Maar wat wordt er dan in de christelijke Griekse Geschriften bedoeld wanneer daar in Hebreeën 4:9 sprake is van een „sabbatsrust” die overblijft voor het volk van God? Betekent dit toch dat het voor christenen verkeerd is om op de zevende dag van de week te werken?
Neen, want uit de samenhang blijkt dat de „sabbatsrust” waarover hier wordt gesproken, betekent dat christenen zich moeten hoeden voor een houding van ongeloof zoals de meesten van de uit Egypte getrokken Israëlieten aan de dag legden en waardoor zij werden verhinderd ’Gods rust’ in het Beloofde Land in te gaan (Hebr. 3:12, 18, 19; 4:3). Ook christenen moeten „rusten”, rusten van hun „werken” van ongeloof — vooral pogingen om zich voor God te rechtvaardigen uitsluitend door goede of liefdadige werken te verrichten (Hebr. 4:10; Rom. 3:20). Volgens de bijbel verwerft men zich slechts een juiste positie voor het aangezicht van God door geloof te stellen in Jezus Christus (Rom. 3:28).

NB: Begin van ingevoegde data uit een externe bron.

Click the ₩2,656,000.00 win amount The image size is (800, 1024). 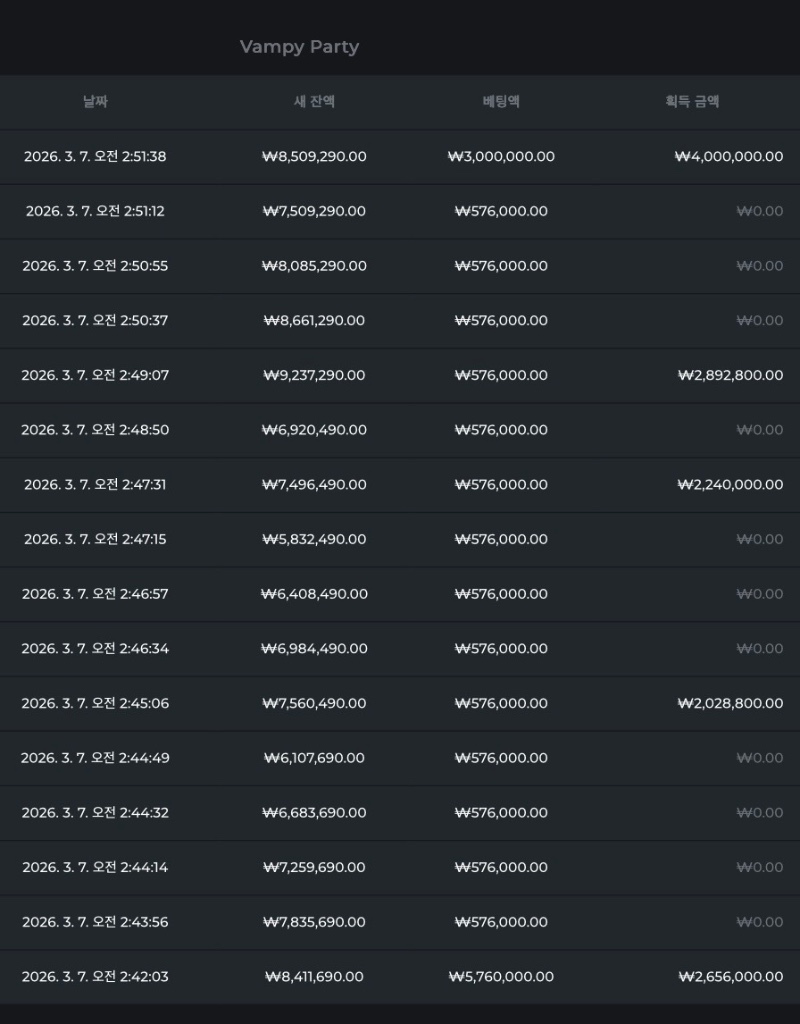click(x=730, y=977)
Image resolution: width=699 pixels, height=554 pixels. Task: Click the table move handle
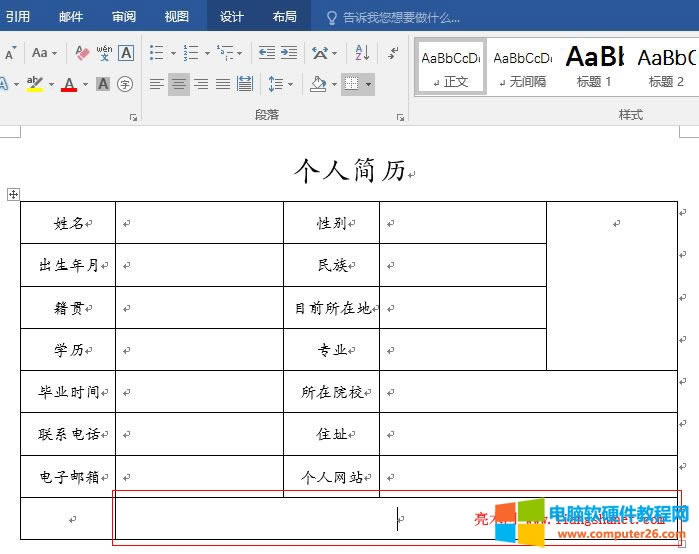tap(13, 194)
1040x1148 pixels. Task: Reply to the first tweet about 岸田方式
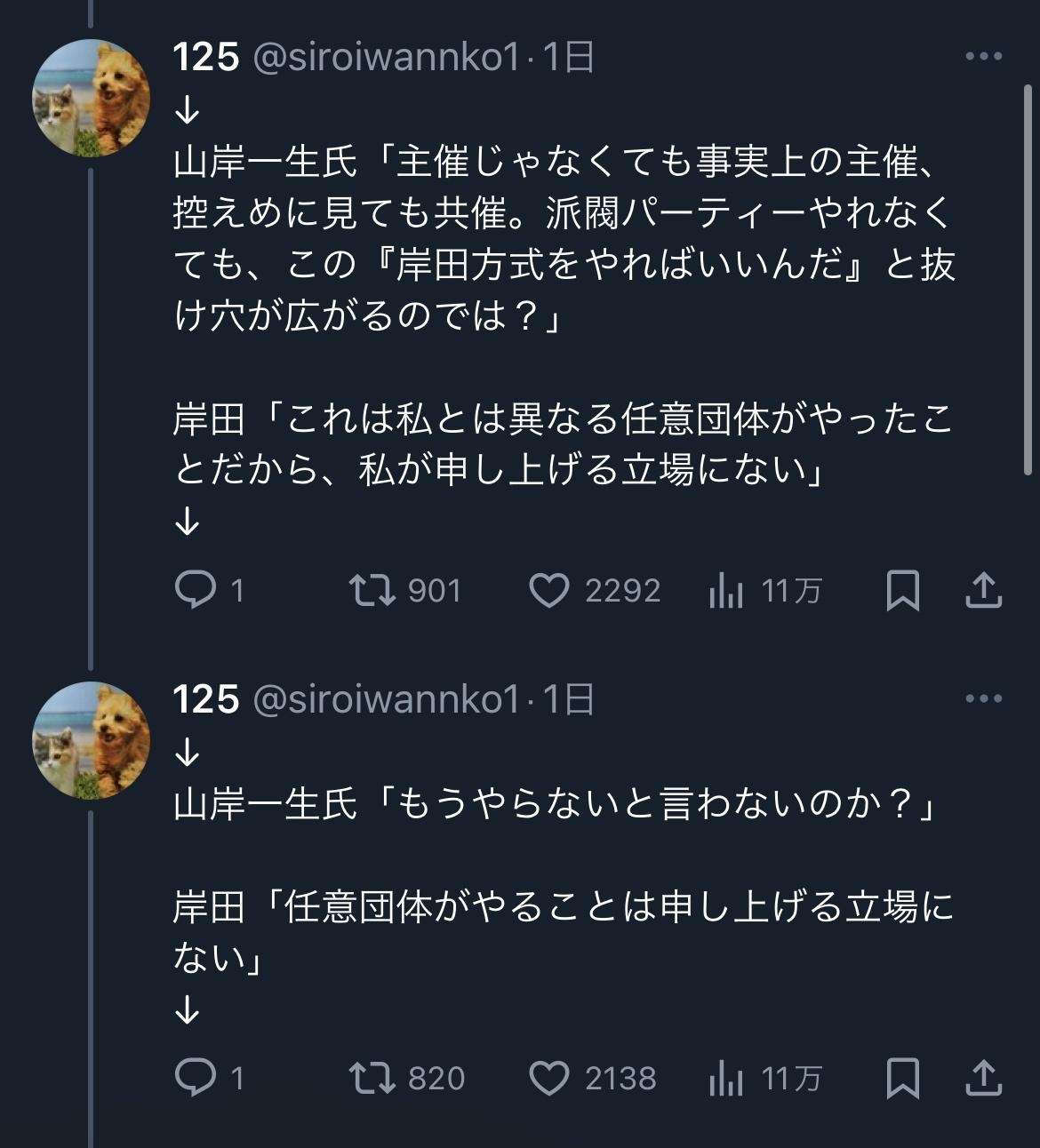(196, 590)
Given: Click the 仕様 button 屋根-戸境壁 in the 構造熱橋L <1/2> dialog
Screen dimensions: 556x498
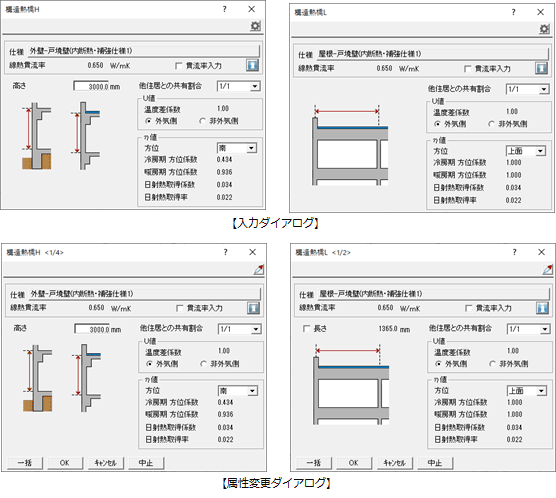Looking at the screenshot, I should pyautogui.click(x=433, y=294).
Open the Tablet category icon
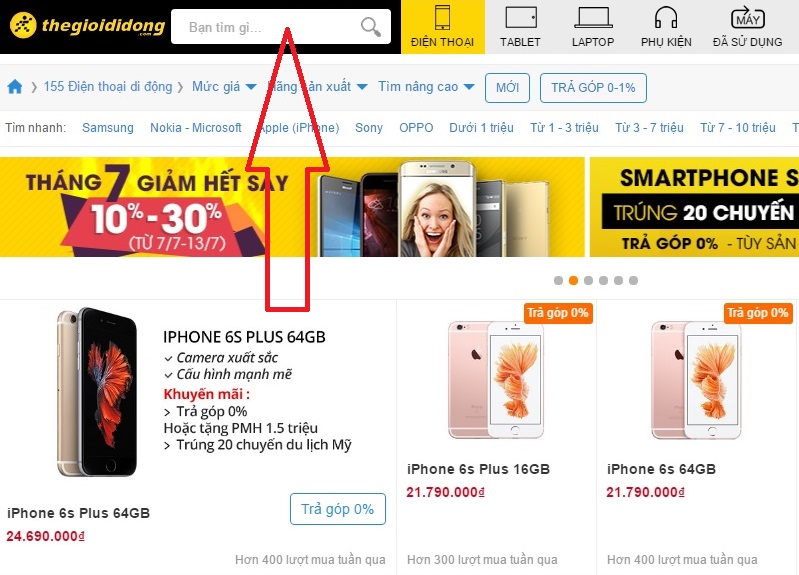This screenshot has width=799, height=575. (x=521, y=17)
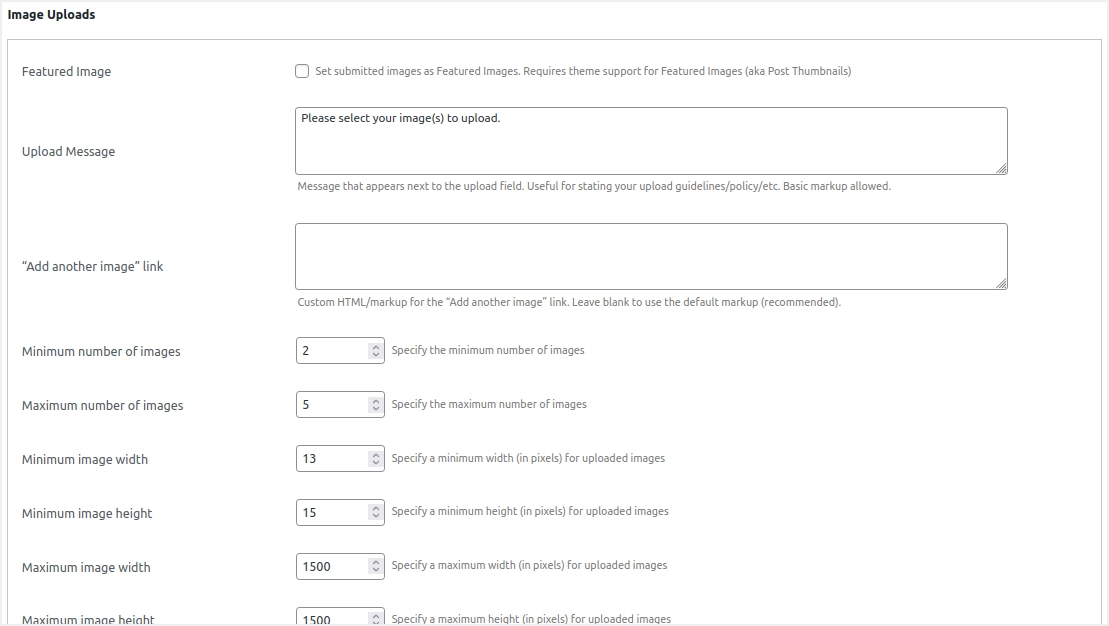The width and height of the screenshot is (1109, 626).
Task: Click stepper arrows on Minimum image height
Action: [376, 513]
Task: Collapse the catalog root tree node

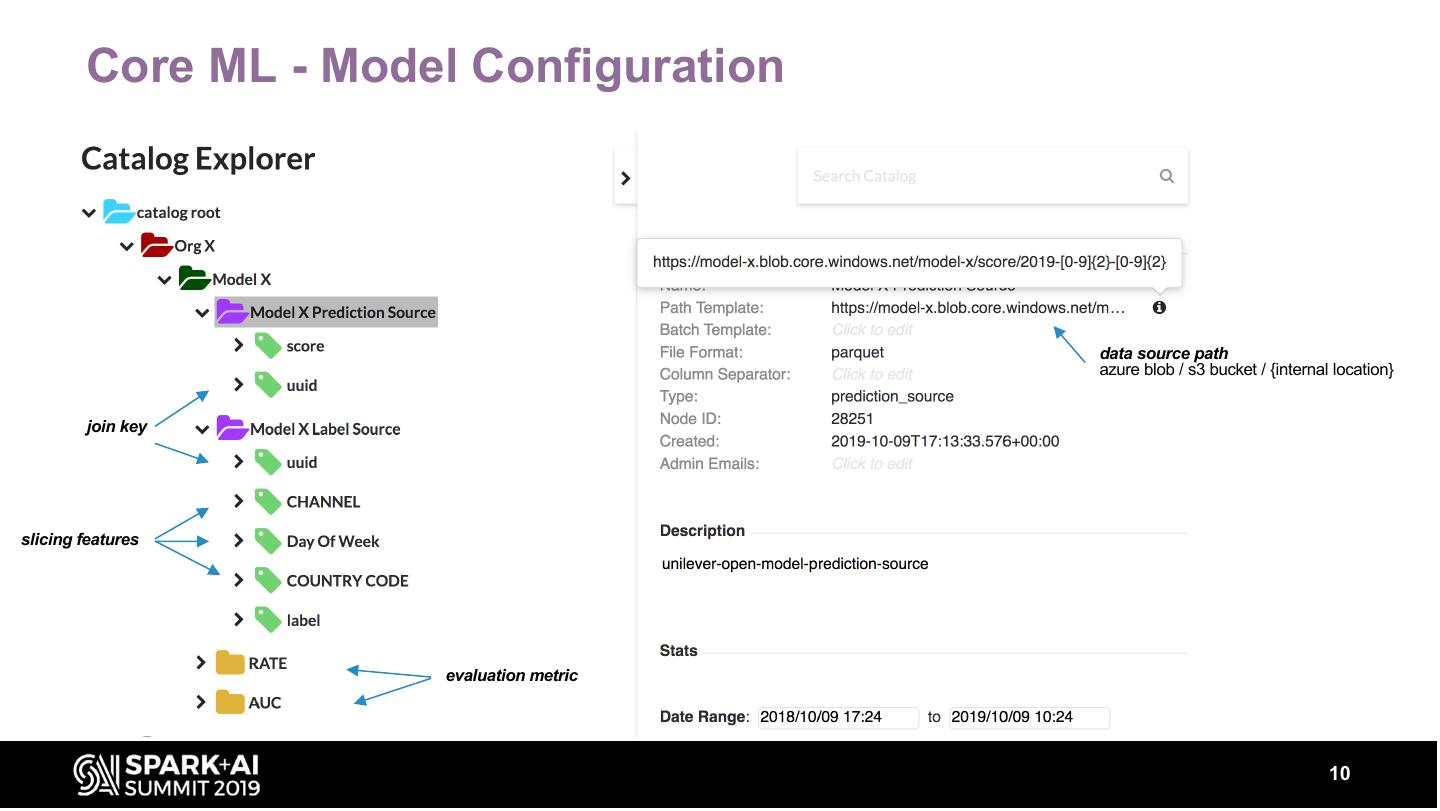Action: pyautogui.click(x=89, y=213)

Een dergelijke sabbatsrust moet niet één dag in de week maar elke dag door christenen in acht genomen worden.
Natuurlijk doet men niets verkeerds wanneer men één dag op de zeven voor rust reserveert. Dit kan de nodige lichamelijke verkwikking schenken, een gelegenheid om Gods Woord te bestuderen en andere geestelijk stimulerende activiteiten te ondernemen. Het is aan een ieder afzonderlijk om te bepalen welke eventuele dag hij voor speciale doeleinden opzij wil zetten.
Maar als iemand thans op de zevende dag van de week wil werken, bestaat daar geen enkel schriftuurlijk bezwaar tegen. Of zoals de apostel Paulus het onder woorden bracht: „De een oordeelt de ene dag boven de andere; een ander oordeelt de ene dag gelijk aan alle andere; een ieder zij volledig overtuigd in zijn eigen geest.” — Rom. 14:5.